___ SOURCE MATERIAL

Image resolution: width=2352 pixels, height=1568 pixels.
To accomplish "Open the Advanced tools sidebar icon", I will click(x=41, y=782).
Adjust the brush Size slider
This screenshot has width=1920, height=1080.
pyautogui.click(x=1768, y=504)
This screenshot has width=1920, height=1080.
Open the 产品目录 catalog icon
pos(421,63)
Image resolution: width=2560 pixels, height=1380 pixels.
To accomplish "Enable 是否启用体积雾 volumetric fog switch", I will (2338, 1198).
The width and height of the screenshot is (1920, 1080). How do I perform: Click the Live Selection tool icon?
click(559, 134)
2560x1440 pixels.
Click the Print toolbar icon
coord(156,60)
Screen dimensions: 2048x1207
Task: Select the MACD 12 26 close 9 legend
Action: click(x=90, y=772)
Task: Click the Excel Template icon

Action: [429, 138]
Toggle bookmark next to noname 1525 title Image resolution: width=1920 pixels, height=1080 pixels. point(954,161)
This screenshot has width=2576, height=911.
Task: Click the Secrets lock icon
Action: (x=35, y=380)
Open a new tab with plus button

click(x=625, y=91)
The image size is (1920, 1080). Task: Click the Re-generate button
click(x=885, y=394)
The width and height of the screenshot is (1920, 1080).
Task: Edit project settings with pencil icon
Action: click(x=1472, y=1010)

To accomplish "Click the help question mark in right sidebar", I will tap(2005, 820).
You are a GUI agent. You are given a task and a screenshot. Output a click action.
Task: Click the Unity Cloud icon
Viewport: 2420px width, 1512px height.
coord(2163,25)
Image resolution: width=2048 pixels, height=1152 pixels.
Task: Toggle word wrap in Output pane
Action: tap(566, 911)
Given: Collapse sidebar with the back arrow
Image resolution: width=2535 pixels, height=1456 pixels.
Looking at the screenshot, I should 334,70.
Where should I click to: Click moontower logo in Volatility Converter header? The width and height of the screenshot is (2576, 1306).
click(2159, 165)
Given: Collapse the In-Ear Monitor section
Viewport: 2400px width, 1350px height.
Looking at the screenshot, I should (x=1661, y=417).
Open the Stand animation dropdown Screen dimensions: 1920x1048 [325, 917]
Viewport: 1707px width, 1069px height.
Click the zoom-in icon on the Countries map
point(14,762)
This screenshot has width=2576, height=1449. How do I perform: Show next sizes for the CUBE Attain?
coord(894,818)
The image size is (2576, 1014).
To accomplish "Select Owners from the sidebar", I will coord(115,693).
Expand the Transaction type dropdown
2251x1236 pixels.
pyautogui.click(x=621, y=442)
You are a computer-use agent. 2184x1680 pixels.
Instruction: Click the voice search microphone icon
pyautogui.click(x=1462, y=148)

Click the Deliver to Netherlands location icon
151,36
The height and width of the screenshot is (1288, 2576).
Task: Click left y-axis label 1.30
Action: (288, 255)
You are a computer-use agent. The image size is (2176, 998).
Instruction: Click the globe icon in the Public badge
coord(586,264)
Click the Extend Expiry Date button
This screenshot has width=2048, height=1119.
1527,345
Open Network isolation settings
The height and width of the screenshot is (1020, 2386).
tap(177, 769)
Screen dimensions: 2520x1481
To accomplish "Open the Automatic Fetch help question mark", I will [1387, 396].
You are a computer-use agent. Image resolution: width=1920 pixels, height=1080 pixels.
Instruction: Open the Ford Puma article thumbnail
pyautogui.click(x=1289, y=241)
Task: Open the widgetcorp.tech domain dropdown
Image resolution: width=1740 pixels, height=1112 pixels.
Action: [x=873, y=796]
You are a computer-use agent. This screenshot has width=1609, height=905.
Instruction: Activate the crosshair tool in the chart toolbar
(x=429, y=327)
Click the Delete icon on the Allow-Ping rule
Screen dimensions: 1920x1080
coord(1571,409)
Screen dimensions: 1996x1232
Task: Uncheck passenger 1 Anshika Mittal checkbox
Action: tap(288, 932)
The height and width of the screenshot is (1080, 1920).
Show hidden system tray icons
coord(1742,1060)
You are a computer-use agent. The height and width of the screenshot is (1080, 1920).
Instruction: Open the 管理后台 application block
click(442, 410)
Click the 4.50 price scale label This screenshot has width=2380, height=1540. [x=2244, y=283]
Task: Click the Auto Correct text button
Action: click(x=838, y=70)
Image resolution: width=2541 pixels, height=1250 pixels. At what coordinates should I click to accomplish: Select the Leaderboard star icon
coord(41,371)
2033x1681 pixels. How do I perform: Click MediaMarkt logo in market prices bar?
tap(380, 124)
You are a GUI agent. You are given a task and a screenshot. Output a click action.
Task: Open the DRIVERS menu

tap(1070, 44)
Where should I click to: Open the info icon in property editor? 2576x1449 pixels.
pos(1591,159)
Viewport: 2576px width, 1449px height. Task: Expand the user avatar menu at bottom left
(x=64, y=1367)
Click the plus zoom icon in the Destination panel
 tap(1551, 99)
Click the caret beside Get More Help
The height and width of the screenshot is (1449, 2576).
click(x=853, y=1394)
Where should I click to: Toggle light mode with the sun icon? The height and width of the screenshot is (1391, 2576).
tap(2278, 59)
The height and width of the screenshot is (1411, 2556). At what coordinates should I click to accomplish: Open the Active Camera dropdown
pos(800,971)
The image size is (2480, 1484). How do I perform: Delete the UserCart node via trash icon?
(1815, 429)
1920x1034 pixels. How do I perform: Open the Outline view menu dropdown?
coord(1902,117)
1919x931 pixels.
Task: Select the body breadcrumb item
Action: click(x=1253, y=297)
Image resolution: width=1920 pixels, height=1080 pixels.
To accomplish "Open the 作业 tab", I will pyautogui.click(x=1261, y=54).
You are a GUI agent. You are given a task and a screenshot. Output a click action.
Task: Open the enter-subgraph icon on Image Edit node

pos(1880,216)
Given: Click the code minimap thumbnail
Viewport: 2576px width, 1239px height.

______

TASK REQUIREMENTS.
Transcribe each record exactly. Leave nothing out.

ANSWER FOR THIS EXERCISE.
Image resolution: width=2352 pixels, height=1568 pixels.
To accomplish "Open the Advanced tools sidebar icon", I will click(x=41, y=782).
Adjust the brush Size slider
This screenshot has width=1920, height=1080.
pyautogui.click(x=1768, y=504)
This screenshot has width=1920, height=1080.
Open the 产品目录 catalog icon
pos(421,63)
Image resolution: width=2560 pixels, height=1380 pixels.
To accomplish "Enable 是否启用体积雾 volumetric fog switch", I will (2338, 1198).
The width and height of the screenshot is (1920, 1080). How do I perform: Click the Live Selection tool icon?
click(559, 134)
2560x1440 pixels.
Click the Print toolbar icon
coord(156,60)
Screen dimensions: 2048x1207
Task: Select the MACD 12 26 close 9 legend
Action: click(x=90, y=772)
Task: Click the Excel Template icon

Action: [429, 138]
Toggle bookmark next to noname 1525 title Image resolution: width=1920 pixels, height=1080 pixels. point(954,161)
This screenshot has width=2576, height=911.
Task: Click the Secrets lock icon
Action: (x=35, y=380)
Open a new tab with plus button

click(x=625, y=91)
The image size is (1920, 1080). Task: Click the Re-generate button
click(x=885, y=394)
The width and height of the screenshot is (1920, 1080).
Task: Edit project settings with pencil icon
Action: click(x=1472, y=1010)

To accomplish "Click the help question mark in right sidebar", I will tap(2005, 820).
You are a GUI agent. You are given a task and a screenshot. Output a click action.
Task: Click the Unity Cloud icon
Viewport: 2420px width, 1512px height.
coord(2163,25)
Image resolution: width=2048 pixels, height=1152 pixels.
Task: Toggle word wrap in Output pane
Action: tap(566, 911)
Given: Collapse sidebar with the back arrow
Image resolution: width=2535 pixels, height=1456 pixels.
Looking at the screenshot, I should 334,70.
Where should I click to: Click moontower logo in Volatility Converter header? The width and height of the screenshot is (2576, 1306).
click(2159, 165)
Given: Collapse the In-Ear Monitor section
Viewport: 2400px width, 1350px height.
Looking at the screenshot, I should (x=1661, y=417).
Open the Stand animation dropdown Screen dimensions: 1920x1048 [325, 917]
Viewport: 1707px width, 1069px height.
Click the zoom-in icon on the Countries map
point(14,762)
This screenshot has width=2576, height=1449. How do I perform: Show next sizes for the CUBE Attain?
coord(894,818)
The image size is (2576, 1014).
To accomplish "Select Owners from the sidebar", I will coord(115,693).
Expand the Transaction type dropdown
2251x1236 pixels.
pyautogui.click(x=621, y=442)
You are a computer-use agent. 2184x1680 pixels.
Instruction: Click the voice search microphone icon
pyautogui.click(x=1462, y=148)

Click the Deliver to Netherlands location icon
151,36
The height and width of the screenshot is (1288, 2576).
Task: Click left y-axis label 1.30
Action: (288, 255)
You are a computer-use agent. The image size is (2176, 998).
Instruction: Click the globe icon in the Public badge
coord(586,264)
Click the Extend Expiry Date button
This screenshot has width=2048, height=1119.
1527,345
Open Network isolation settings
The height and width of the screenshot is (1020, 2386).
tap(177, 769)
Screen dimensions: 2520x1481
To accomplish "Open the Automatic Fetch help question mark", I will [1387, 396].
You are a computer-use agent. Image resolution: width=1920 pixels, height=1080 pixels.
Instruction: Open the Ford Puma article thumbnail
pyautogui.click(x=1289, y=241)
Task: Open the widgetcorp.tech domain dropdown
Image resolution: width=1740 pixels, height=1112 pixels.
Action: [x=873, y=796]
You are a computer-use agent. This screenshot has width=1609, height=905.
Instruction: Activate the crosshair tool in the chart toolbar
(x=429, y=327)
Click the Delete icon on the Allow-Ping rule
Screen dimensions: 1920x1080
coord(1571,409)
Screen dimensions: 1996x1232
Task: Uncheck passenger 1 Anshika Mittal checkbox
Action: tap(288, 932)
The height and width of the screenshot is (1080, 1920).
Show hidden system tray icons
coord(1742,1060)
You are a computer-use agent. The height and width of the screenshot is (1080, 1920).
Instruction: Open the 管理后台 application block
click(442, 410)
Click the 4.50 price scale label This screenshot has width=2380, height=1540. [x=2244, y=283]
Task: Click the Auto Correct text button
Action: click(x=838, y=70)
Image resolution: width=2541 pixels, height=1250 pixels. At what coordinates should I click to accomplish: Select the Leaderboard star icon
coord(41,371)
2033x1681 pixels. How do I perform: Click MediaMarkt logo in market prices bar?
tap(380, 124)
You are a GUI agent. You are given a task and a screenshot. Output a click action.
Task: Open the DRIVERS menu

tap(1070, 44)
Where should I click to: Open the info icon in property editor? 2576x1449 pixels.
pos(1591,159)
Viewport: 2576px width, 1449px height. Task: Expand the user avatar menu at bottom left
(x=64, y=1367)
Click the plus zoom icon in the Destination panel
 tap(1551, 99)
Click the caret beside Get More Help
The height and width of the screenshot is (1449, 2576).
click(x=853, y=1394)
Where should I click to: Toggle light mode with the sun icon? The height and width of the screenshot is (1391, 2576).
tap(2278, 59)
The height and width of the screenshot is (1411, 2556). At what coordinates should I click to accomplish: Open the Active Camera dropdown
pos(800,971)
The image size is (2480, 1484). How do I perform: Delete the UserCart node via trash icon?
(1815, 429)
1920x1034 pixels. How do I perform: Open the Outline view menu dropdown?
coord(1902,117)
1919x931 pixels.
Task: Select the body breadcrumb item
Action: click(x=1253, y=297)
Image resolution: width=1920 pixels, height=1080 pixels.
To accomplish "Open the 作业 tab", I will pyautogui.click(x=1261, y=54).
You are a GUI agent. You are given a task and a screenshot. Output a click action.
Task: Open the enter-subgraph icon on Image Edit node

pos(1880,216)
Given: Click the code minimap thumbnail
Viewport: 2576px width, 1239px height.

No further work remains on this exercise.